Scannapieco: su Borsa italiana-Mts possibile una sintesi con Euronext
Quanto poi alla governance di Borsa Italiana e Mts, parte del gruppo Euronext con cui Cdp ha avviato un contenzioso, “ritengo ci siano spazi in termini di governance per trovare una sintesi“: a dirlo, giovedì, l’ad di Cdp Dario Scannapieco in audizione alla Commissione d’inchiesta sul sistema bancario. “Non è lite fra soci per una poltrona o fra Italia e Francia – ha sottolineato Scannapieco – né una resistenza a un progetto europeo (di integrazione delle Borse, ndr) ma semplicemente una questione di governance”.

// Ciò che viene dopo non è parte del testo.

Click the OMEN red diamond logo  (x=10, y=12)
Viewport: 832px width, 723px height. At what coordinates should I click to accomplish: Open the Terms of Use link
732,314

Vero è che Cdp – che col passaggio di Piazza Affari dal London Stock Exchange al gruppo europeo divenne nel 2021 azionista all’8% di Euronext – fa balenare il Golden power come leva strategica. È alla Commissione d’inchiesta sul sistema bancario che va in onda l’atto secondo della querelle sulla governance della società mercato italiana, che include sia il listino di Milano sia Mts, dove gira una fetta consistente degli scambi di titoli di Stato europei. Dopo Euronext due settimane fa, a San Macuto parla Cdp. Sullo sfondo la capacità di Borsa di attrarre capitali, con le imprese sempre più in uscita dal mercato, ma anche l’idea di una Borsa davvero europea oggi che tante startup del continente, di fronte a tante micro-piazze, finiscono per andare al molto più liquido Nasdaq.

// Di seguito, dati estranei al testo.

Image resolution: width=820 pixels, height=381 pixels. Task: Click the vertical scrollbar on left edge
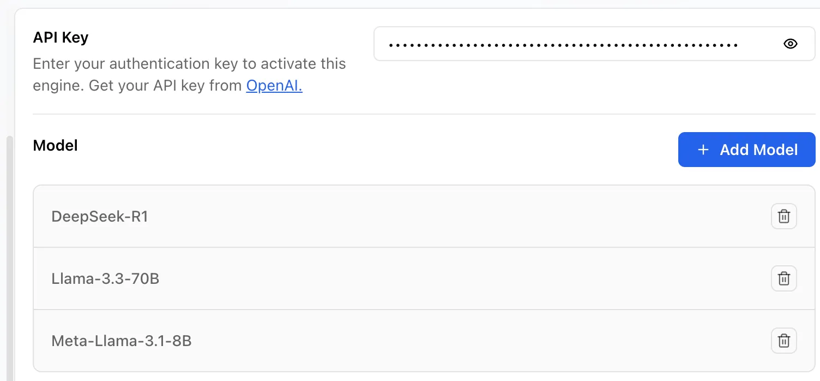pyautogui.click(x=9, y=257)
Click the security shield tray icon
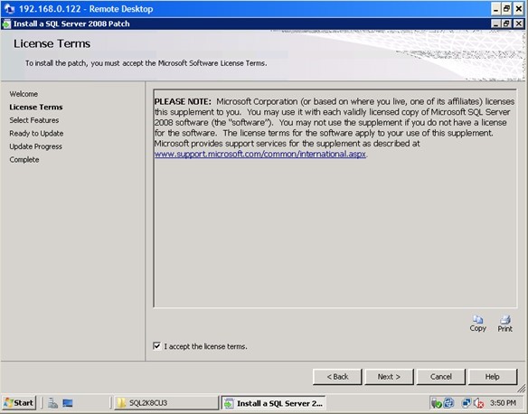The height and width of the screenshot is (414, 528). [437, 403]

Scannapieco, già al Mef e poi vicepresidente della Bei, ci tiene a dire che l’azione legale promossa da Cdp davanti al foro competente di Amsterdam non è “interferenza gestionale”, né la pretesa di indicare “l’uomo di Cdp” né una nuova contrapposizione Italia-Francia. “È invece “una condizione di qualità della governance” dove va assicurata “contendibilità”. Il Transaction Cooperation Agreement (Tca) sottoscritto alla vendita di Borsa nel 2021 assegnava – unicum fra le otto società mercato di Euronext – a Cdp il diritto di proporre i candidati ad amministratore delegato di Borsa e Mts, “senza possibilità può essere ragionevolmente negata da Euronext che in ogni caso non può rifiutare più di tre candidati proposti”, spiega Scannapieco.
A parlare poi, in audizione, davanti alla Commissione banche del Senato, è il legale del gruppo, Alessandro Tonetti, al quale Scannapieco dà la parola per rispondere ad alcune domande dei senatori: nel giudizio di merito avviato, la società chiede “l’accertamento del diritto” sul meccanismo di nomina dei vertici di Borsa Spa e Mts Spa e qualora, tra dodici mesi circa, la sua richiesta venisse accolta dal Tribunale di Amsterdam “a quel punto chiederemo un giudizio di ottemperanza” per fare rimuovere i vertici che nel frattempo Euronext ha confermato, per un nuovo mandato, lo scorso maggio.